*Description of the task*:
Only what runs from the line with "Where should I" to the end of the data should appear in the answer, exactly as written and without pictures.

Records for the exercise: Begin

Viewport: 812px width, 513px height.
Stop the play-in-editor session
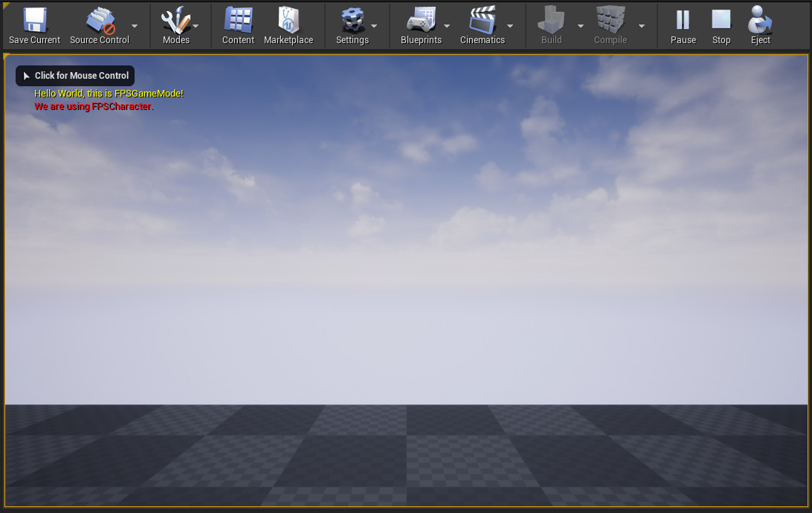721,21
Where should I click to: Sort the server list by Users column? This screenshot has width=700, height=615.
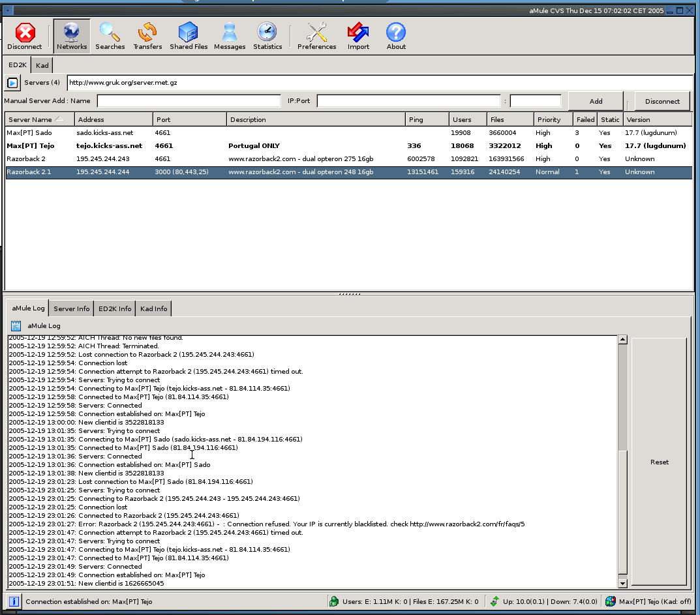(467, 119)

Records for the exercise: End

*Worked solution*:
Where should I click to: Sort the server list by Users column? This screenshot has width=700, height=615.
(467, 119)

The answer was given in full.